Post by Return of the Thin Olive Duke on Jan 2, 2016 20:16:40 GMT -5
Dir. Gabor Csupo
Premiered February 16, 2007
First two points:
1. No, this is not the Narnia-esque fantasy that the marketing suggested.
2. Yes, both the movie and its source material are way more depressing than one would first suspect.
Now that we’ve got that out of the way...
Bridge to Terabithia is based on a 1977 novel by Katharine Paterson, and is widely regarded as a classic. It’s required reading for a lot of elementary students, and I don’t know if it became less popular with time, but I had no idea this book existed until I watched Doug Walker’s review of the movie.
At the same time, the book feels very familiar to me. I was in elementary school just as high-concept YA fiction was taking over kid lit, but our classrooms and especially our teachers reserved a lot of fondness for older, low-key stuff like Beverly Cleary. And every once in a while, my grandma would rent me some terribly boring movie like The Grass Harp or Simon Birch. The film adaptation of Bridge to Terabithia is very much in that tradition of those movies, but with gratuitous CG effects.

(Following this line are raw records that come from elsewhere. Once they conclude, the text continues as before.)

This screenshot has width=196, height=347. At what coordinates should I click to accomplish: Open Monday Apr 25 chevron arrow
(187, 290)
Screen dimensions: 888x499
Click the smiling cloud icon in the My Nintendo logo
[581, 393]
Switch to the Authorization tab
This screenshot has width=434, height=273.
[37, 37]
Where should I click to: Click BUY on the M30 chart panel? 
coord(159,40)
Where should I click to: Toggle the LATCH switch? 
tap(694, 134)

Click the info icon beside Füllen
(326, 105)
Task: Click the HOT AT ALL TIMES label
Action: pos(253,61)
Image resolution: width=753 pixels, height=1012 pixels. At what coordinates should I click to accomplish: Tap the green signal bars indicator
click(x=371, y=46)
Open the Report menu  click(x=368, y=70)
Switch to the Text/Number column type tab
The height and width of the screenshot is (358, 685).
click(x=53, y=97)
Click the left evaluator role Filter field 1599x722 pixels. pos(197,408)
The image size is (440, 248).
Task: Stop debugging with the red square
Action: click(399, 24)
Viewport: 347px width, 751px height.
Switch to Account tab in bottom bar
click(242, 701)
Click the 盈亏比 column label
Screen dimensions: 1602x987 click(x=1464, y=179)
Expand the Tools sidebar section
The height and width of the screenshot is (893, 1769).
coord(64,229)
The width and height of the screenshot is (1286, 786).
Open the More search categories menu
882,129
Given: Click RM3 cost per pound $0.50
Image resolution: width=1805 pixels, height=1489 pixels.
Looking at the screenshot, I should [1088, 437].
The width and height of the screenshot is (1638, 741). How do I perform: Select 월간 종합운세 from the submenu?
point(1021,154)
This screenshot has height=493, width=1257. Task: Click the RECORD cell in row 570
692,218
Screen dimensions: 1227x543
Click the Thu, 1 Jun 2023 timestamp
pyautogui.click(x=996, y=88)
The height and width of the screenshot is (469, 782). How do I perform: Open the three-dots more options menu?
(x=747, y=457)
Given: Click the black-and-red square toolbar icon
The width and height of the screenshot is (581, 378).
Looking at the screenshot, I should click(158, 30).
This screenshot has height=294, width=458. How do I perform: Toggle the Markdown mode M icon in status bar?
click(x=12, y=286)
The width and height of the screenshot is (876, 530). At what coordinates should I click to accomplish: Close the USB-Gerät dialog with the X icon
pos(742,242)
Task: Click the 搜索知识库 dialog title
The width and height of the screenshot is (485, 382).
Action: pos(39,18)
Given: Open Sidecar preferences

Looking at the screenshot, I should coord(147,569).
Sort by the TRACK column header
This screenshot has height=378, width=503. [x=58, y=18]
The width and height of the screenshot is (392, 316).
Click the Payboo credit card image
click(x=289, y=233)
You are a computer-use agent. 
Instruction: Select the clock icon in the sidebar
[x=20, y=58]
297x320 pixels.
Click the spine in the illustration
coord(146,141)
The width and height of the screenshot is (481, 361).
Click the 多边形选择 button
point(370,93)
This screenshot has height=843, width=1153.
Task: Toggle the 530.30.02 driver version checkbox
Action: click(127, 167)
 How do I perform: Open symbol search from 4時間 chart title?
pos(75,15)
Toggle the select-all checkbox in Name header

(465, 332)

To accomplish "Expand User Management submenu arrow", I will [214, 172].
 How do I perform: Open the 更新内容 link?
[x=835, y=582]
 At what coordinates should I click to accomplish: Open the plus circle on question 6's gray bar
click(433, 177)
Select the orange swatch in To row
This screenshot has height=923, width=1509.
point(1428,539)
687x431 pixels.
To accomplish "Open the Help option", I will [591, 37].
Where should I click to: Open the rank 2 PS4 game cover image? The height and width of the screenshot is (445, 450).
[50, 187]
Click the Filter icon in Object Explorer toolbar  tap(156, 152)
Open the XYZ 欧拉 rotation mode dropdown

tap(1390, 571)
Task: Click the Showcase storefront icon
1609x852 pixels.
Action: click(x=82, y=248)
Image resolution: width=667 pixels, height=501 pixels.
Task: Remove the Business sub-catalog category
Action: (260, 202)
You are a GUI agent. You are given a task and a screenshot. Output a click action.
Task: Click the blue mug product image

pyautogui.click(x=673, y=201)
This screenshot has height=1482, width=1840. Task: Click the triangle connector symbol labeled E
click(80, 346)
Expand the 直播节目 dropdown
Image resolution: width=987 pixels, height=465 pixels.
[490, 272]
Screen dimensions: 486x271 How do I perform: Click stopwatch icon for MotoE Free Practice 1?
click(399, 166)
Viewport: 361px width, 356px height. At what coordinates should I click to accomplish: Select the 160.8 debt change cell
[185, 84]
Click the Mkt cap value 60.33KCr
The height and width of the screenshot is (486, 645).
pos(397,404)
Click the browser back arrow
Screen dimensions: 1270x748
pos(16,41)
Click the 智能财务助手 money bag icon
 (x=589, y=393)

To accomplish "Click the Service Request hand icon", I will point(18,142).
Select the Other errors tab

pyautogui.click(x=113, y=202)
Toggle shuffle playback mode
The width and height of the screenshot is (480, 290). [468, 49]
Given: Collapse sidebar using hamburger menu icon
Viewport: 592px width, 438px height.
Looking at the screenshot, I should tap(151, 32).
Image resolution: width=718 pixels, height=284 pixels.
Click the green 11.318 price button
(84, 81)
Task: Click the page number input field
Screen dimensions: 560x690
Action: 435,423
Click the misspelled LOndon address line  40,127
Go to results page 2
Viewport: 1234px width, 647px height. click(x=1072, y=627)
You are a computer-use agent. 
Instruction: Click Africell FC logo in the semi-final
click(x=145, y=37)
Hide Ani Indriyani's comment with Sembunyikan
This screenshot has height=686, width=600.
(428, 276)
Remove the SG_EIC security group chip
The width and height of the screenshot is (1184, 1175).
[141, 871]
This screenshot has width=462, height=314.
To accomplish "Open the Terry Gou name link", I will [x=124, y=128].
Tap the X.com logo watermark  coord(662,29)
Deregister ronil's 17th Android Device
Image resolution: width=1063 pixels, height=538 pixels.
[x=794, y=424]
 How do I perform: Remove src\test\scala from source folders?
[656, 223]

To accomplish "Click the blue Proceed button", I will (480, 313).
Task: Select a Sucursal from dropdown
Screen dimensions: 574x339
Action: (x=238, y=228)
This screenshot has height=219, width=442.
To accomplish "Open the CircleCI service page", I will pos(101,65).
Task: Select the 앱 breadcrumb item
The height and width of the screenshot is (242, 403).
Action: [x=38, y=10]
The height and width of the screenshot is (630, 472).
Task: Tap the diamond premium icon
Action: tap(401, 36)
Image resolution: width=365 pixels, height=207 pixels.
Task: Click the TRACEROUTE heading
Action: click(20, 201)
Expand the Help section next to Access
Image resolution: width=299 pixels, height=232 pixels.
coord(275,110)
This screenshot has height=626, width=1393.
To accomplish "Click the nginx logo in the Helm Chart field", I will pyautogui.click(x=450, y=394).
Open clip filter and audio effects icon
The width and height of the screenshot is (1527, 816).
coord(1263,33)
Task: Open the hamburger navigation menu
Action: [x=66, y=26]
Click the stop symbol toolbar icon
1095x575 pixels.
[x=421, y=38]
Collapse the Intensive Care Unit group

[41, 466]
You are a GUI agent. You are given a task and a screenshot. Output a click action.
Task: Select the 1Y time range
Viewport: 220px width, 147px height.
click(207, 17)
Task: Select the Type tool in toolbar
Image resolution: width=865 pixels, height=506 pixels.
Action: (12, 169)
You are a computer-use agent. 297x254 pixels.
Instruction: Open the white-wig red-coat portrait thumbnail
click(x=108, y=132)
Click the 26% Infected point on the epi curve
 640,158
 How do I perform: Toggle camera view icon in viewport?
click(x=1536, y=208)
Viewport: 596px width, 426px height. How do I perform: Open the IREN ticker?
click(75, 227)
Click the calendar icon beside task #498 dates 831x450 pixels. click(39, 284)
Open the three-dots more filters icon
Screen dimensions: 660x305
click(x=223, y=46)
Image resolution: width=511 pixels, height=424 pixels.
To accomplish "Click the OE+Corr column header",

Josh Hutcherson plays Jess, a poor kid from an anachronistically big (Catholic?) family, who’s put upon by his obnoxious sisters and school bullies (who of course have henchmen because it’s a kids’ movie). As a new school year begins, recently arrived neighbor and classmate Leslie (AnaSophia Robb) comes into Jess’ life, and they quickly bond over their shared outsider status.Together, they hang out in the woods after school, imagining it to be their own vaguely high-fantasy realm called Terabithia.
Or should I say Leslie imagines it. She’s played as a manic pixie for the under-13 crowd, with an overactive imagination and a dark side, and the filmmakers definitely emphasize that character trope, as everything she says sounds like some kind of mystical sage wisdom. I think Leslie is supposed to have a crush on Jesse but I can’t be sure. If that’s what they were going for, then they managed to nail it, because my crushes at that age were about as creepy and over-involved as hers (and Jess is realistically oblivious). For what it’s worth, Jess himself has a Glen Bishop-esque infatuation with his blandly upbeat music teacher (Zooey Deschanel).
And then Leslie dies. And it’s surprisingly heartbreaking, considering how much the movie gets wrong.
There are two main problems with this film. First of all, while the book was written in 1977, and very much reflects the childhood experience of that time, the film is set in the present day, but updates none of the story. At one point, the teacher makes an out-of-place warning about online plagiarism...in front of an ancient blackboard. The datedness of the rest of the dialogue highlights the cheesiness to an uncomfortable level. At the same time, the cinematography and editing scream “2007.” The result resembles the kind of TV movies that are too cheap to bother with period accuracy. Second, the film is constantly oversentimental. Doug Walker said that this movie feels like it was made by someone going through a midlife crisis, and he was right. And there’s a place for that, but not in a movie intended for kids, and not this much. The fantasy elements are omnipresent but never amount to more than a few special effects and the occasional big digression, with no relevance to the plot.
The only thing that really works is the friendship between the two main characters, and I was genuinely surprised at how unsanitized the depiction of childhood (Everybody knows about the little sister famously saying “God damns you to Hell” over and over, but some of the stuff Jess and Leslie do in this movie is downright cruel). But altogether, Bridge to Terabithia is an alienating film that frequently borders on self-parody. As a book I can imagine it working, but there’s no reason for this to be a movie.
Also in Theaters:
- Breach flew under the radar with a critically acclaimed depiction of FBI double-agent Robert Hanssen.
- Nicolas Cage tried and failed to make his way into the Marvel Cinematic Universe with Ghost Rider.
Additional Notes:
- After Leslie dies, one of the school bullies makes fun of her to Jess, and he unapologetically kicks his ass. Fuck yeah.
- Josh Hutcherson was recently cast in James Franco’s adaptation of The Disaster Artist, playing the role of Philip Haldiman. Ironically, I thought he was too young for the role at first, but based on his performance here, he’s going to make the perfect Denny.
-
It’s been nearly four months since I started these reviews, and I haven’t even gotten through the first two months of 2007. Rest assured, I’ve actually been seeing films and writing reviews at a decent clip since Norbit, but because Bridge to Terabithia had such a long wait on Netflix, I’ve been saving them up to keep it in chonological order. So don’t be surprised if these reviews start coming out every day for a while.